Biography: Qingzhong Kong

Abstract

Chronic wasting disease (CWD) is the prion disease found in several cervid species (mule deer, white-tailed deer, American elk, moose, and reindeer). CWD prions are among the most infectious and highly transmissible between cervids. It has reached epidemic levels in many regions of USA and parts of Canada. Recent detection of CWD in wild moose and reindeer in Norway confirmed its spread to the European continent. The continued spread of CWD and popular hunting and consumption of cervid meat and other products raise serious public health concerns. The discovery of novel CWD strains further complicates the issue since prion strains are known to influence prion transmission barrier between species. However, human susceptibility to CWD prions is still unclear, especially on the difference in zoonotic potential among various CWD prion strains. We have been working to address the CWD zoonosis question for well over a decade.

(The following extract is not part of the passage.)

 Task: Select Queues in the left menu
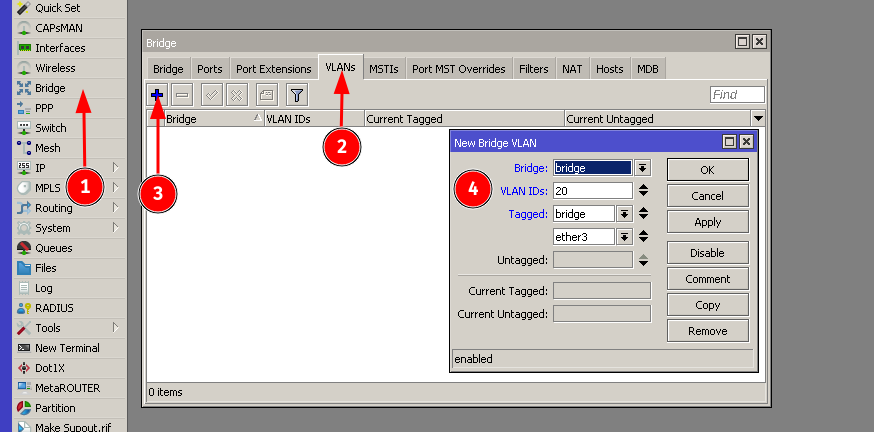[x=53, y=248]

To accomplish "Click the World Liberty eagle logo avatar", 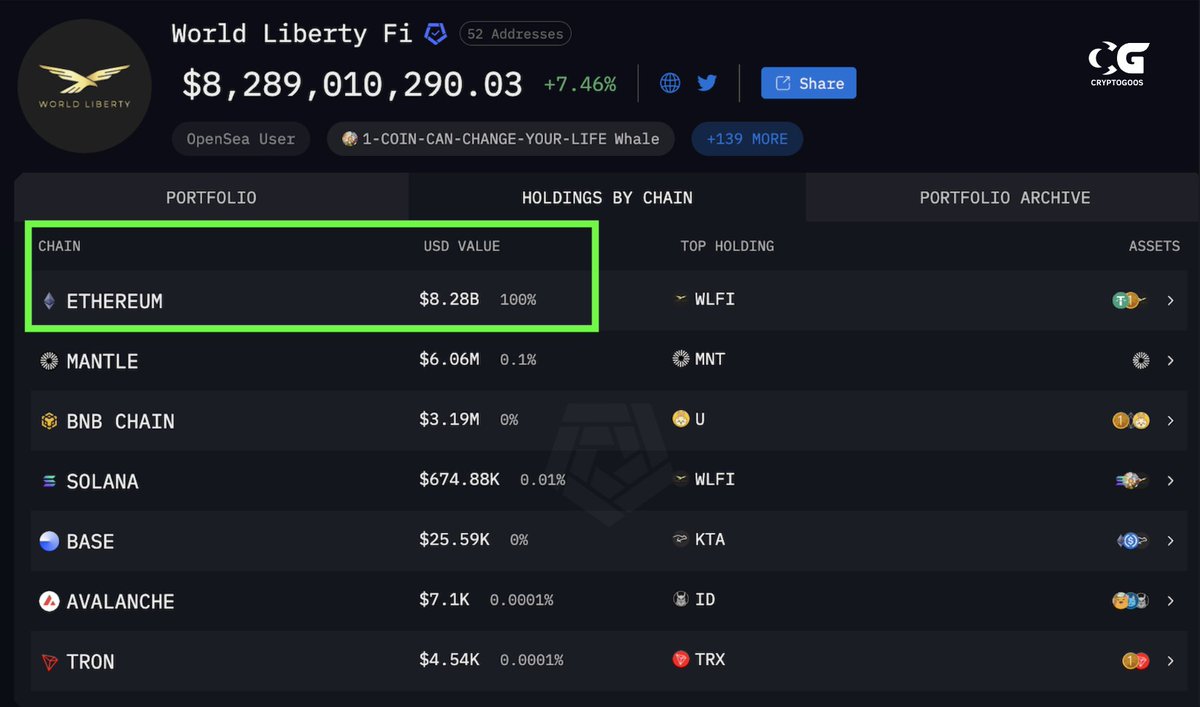I will pyautogui.click(x=84, y=86).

We used CWD samples from multiple cervid species collected at various geographic locations to inoculate transgenic mice expressing human or elk prion protein (PrP). We found infectious prions in the spleen or brain in a small fraction of CWD-inoculated transgenic mice expressing human prion protein, which is consistent with a recent report of CWD transmission in macaques (a nonhuman primate model) and indicates that humans are not completely resistant to CWD prions. This finding has significant ramifications on the public health impact of CWD prions. The influence of key cervid prion protein polymorphisms, the prion strain dependence of CWD-to-human transmission barrier, and the characterization of experimental human CWD prions will be discussed. Preliminary examination of human prion cases with a history of cervid hunting and/or consumption will be presented.